Esta qualidade literária que se buscava no texto era uma característica original da Revista Realidade, que apresentava em média 13 matérias, e todas proporcionava ao leitor o prazer da leitura, pois era bem escrita, com palavras certas, sem sensacionalismo, sem bravata, sem fanfarronice e uma linguagem a mais simples possível. Esta característica é obra do saudoso editor de texto Sergio de Souza. Ele conseguiu essa mágica de produzir uma revista com mais de 10 reportagens, cada uma de um autor diferente e estilo próprio, e todas de alto padrão de leitura e literário.

O Sérgio tinha essa qualidade, de transformar um texto pinçando palavras. Para ele cada sentença tem uma palavra-chave na frase, o que enriquecia o vocabulário do texto, sempre respeitando a marca do autor. O trabalho dele não aparecia, não tinha crédito, mas era a chave de um texto de leitura prazerosa e de qualidade literária.

Como que o Globo Rural conseguiu alavancar a divulgação científica no Brasil?
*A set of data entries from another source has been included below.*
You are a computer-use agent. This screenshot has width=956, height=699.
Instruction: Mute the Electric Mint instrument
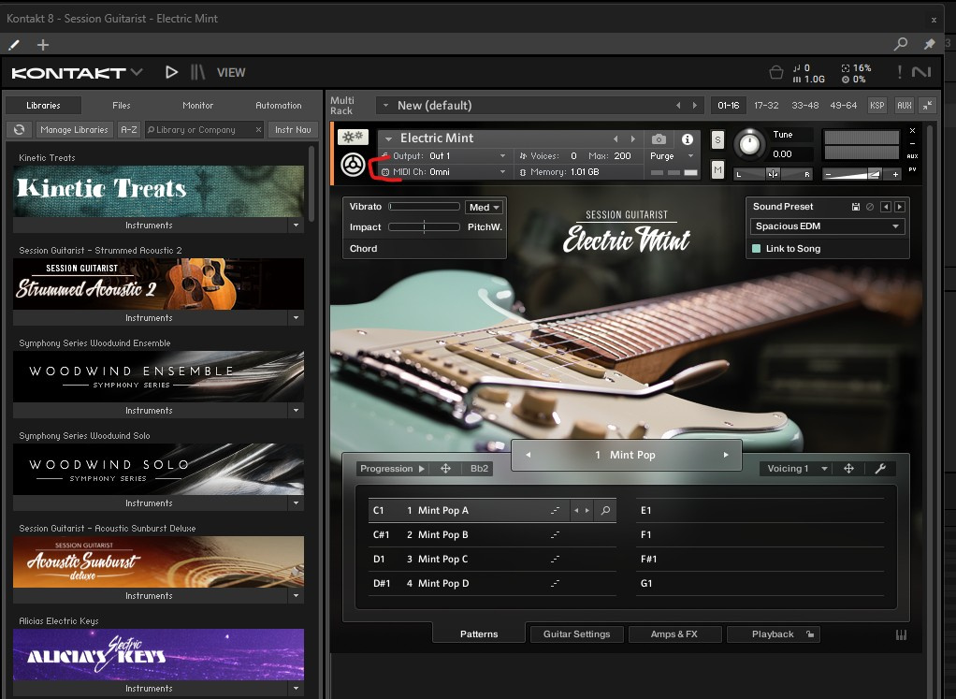click(717, 169)
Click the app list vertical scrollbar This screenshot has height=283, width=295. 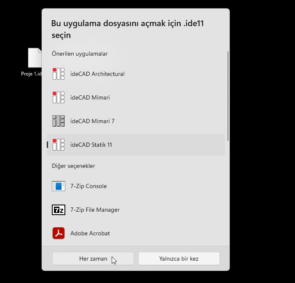point(228,96)
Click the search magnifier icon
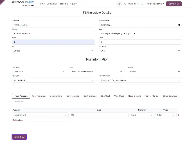The image size is (194, 141). pyautogui.click(x=119, y=4)
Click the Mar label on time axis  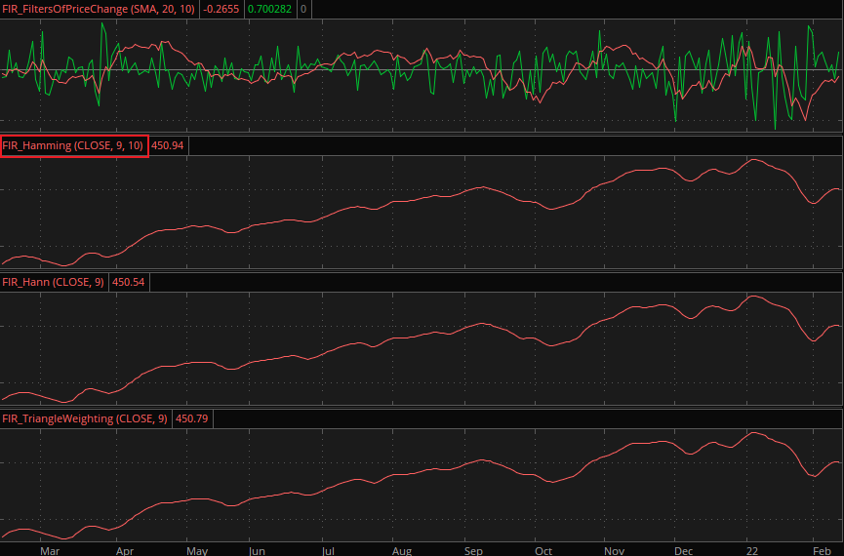[51, 549]
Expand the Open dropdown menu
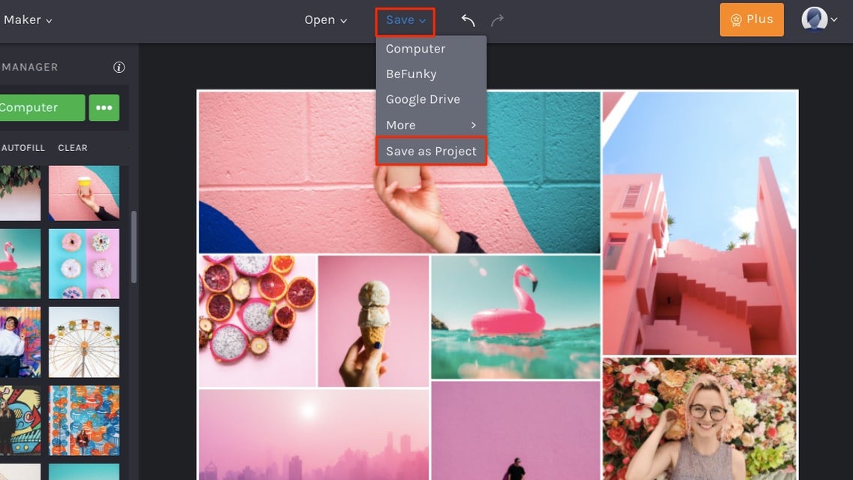The height and width of the screenshot is (480, 853). point(325,20)
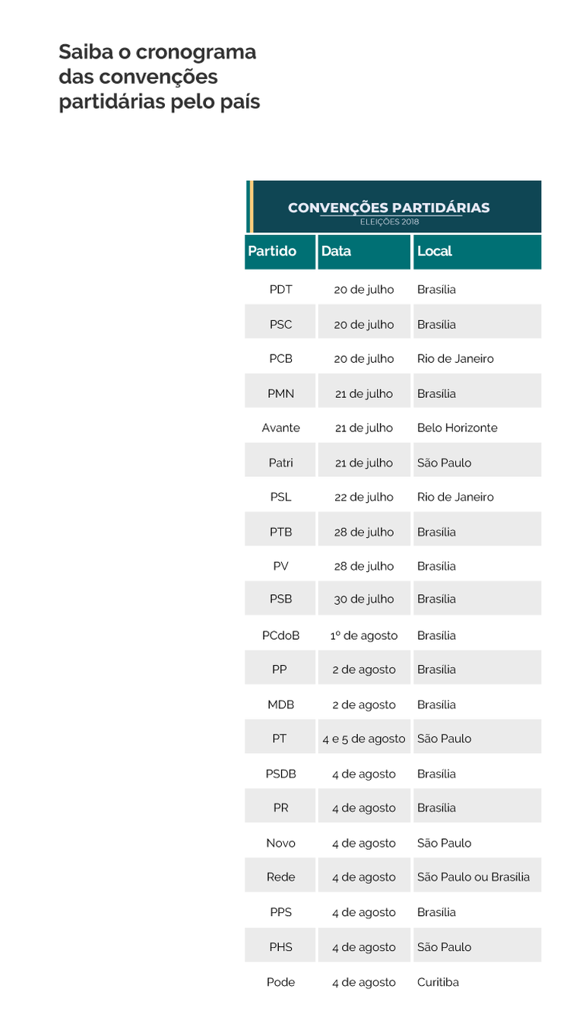Select the '22 de julho' date

[x=364, y=498]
O Globo Rural é baseado na Agricultura, na Agropecuária e, sobretudo, no homem do campo. E um programa deste tipo depende de segurança de informação, que o jornalista só obtém nos institutos de pesquisa de alta qualidade como é o caso da Embrapa e de muitas universidades. São pesquisadores de alto nível que são acessados pelo programa e orientam o jornalista e a reportagem, e permitem aos comunicadores levar a pesquisa ao conhecimento do grande público. É desta forma simples que o programa, ao longo de mais de 30 anos, tem sua atuação no jornalismo científico reconhecida.